TASK TO CARRY OUT:
The answer consists solely of the lines running from the one with "B2.20.200 (262, 587)" through the final line below, transcribed exactly and without any pictures.

# # # #

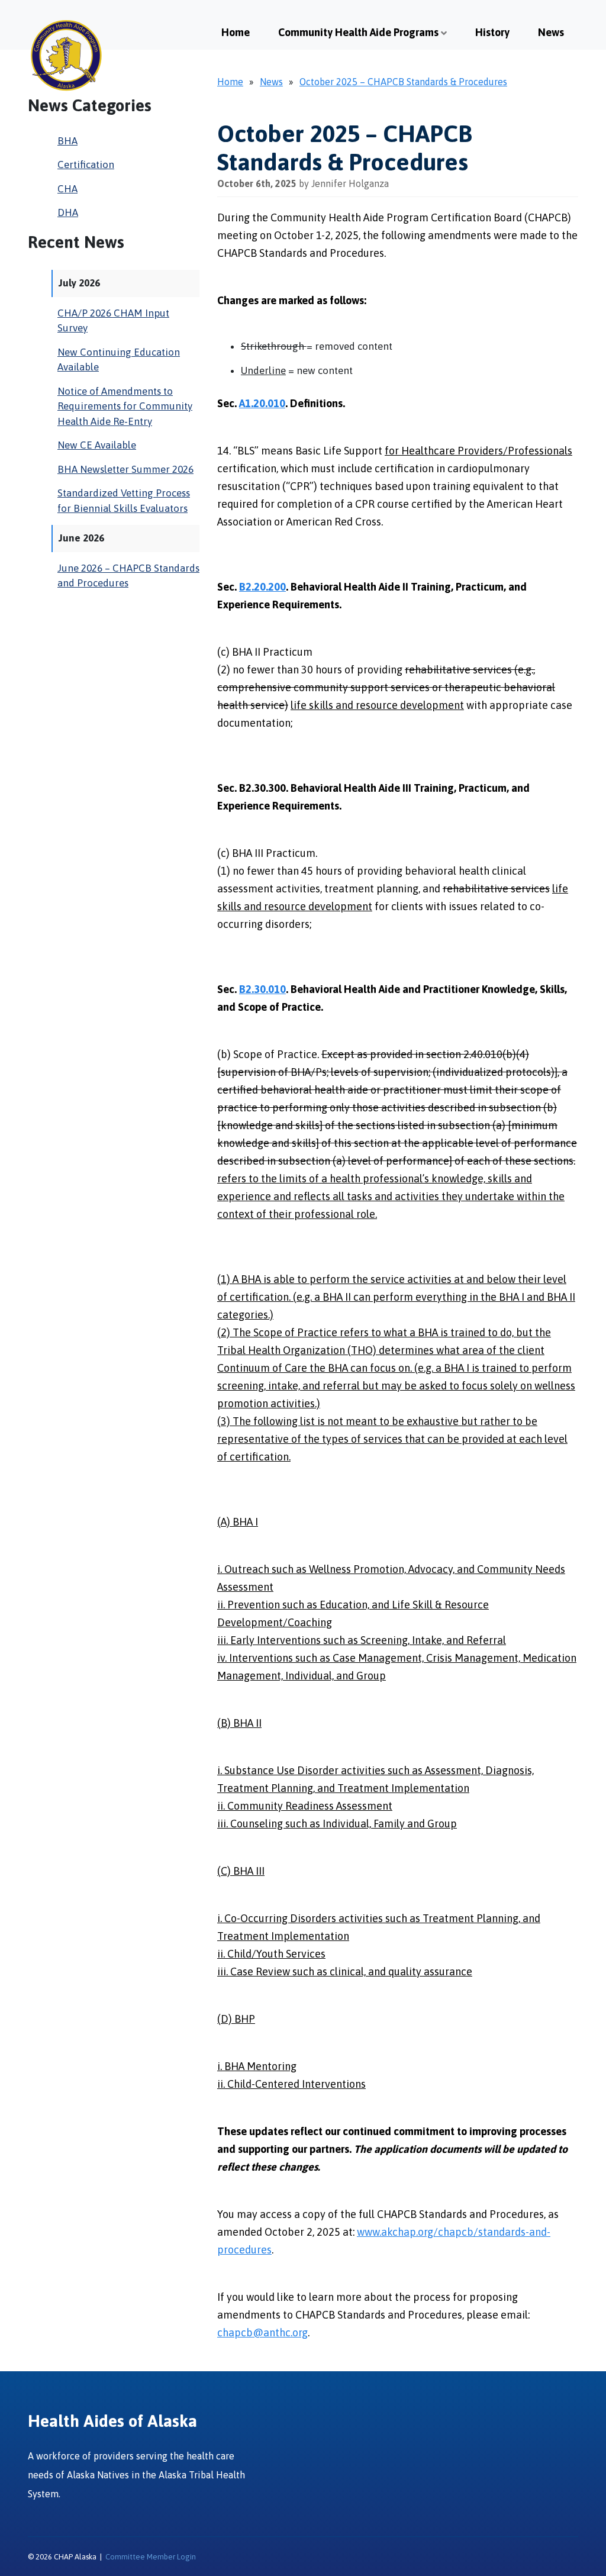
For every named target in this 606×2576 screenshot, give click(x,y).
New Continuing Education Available (118, 359)
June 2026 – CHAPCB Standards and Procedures (128, 575)
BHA (67, 141)
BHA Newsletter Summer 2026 (125, 469)
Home (235, 32)
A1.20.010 (262, 403)
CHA (67, 189)
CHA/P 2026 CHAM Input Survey (113, 320)
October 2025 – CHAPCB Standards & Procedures (403, 81)
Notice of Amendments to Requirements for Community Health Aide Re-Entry (124, 406)
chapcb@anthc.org (262, 2332)
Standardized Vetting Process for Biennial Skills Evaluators (123, 500)
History (492, 32)
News (551, 32)
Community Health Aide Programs (358, 32)
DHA (67, 212)
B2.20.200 (262, 587)
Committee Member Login (150, 2556)
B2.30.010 (262, 989)
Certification (85, 164)
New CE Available (96, 445)
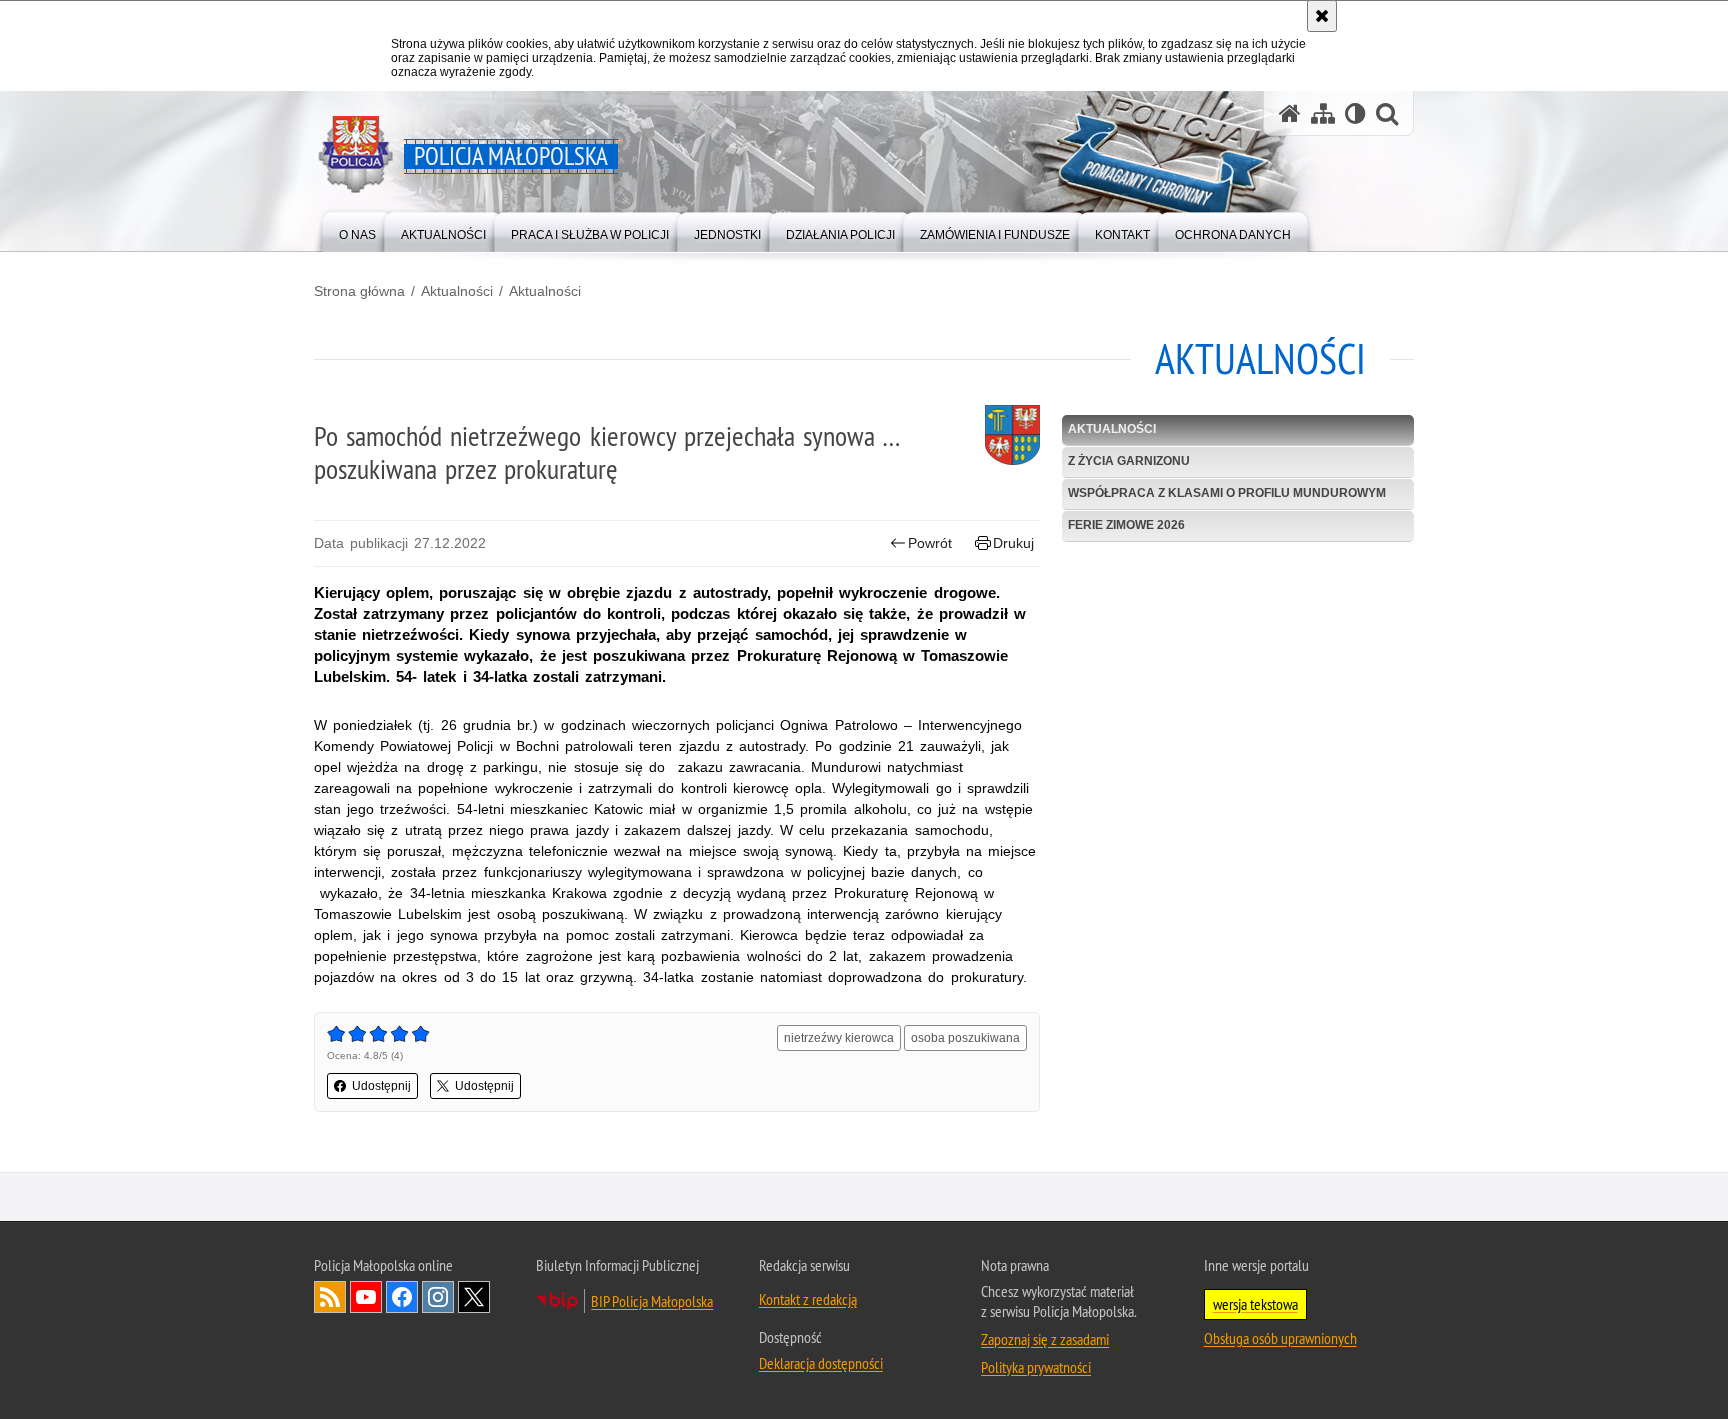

# # # #

WRITTEN REPLY:
B2.20.200 (262, 587)
Committee Member Login (150, 2556)
B2.30.010 (262, 989)
Certification (85, 164)
New CE Available (96, 445)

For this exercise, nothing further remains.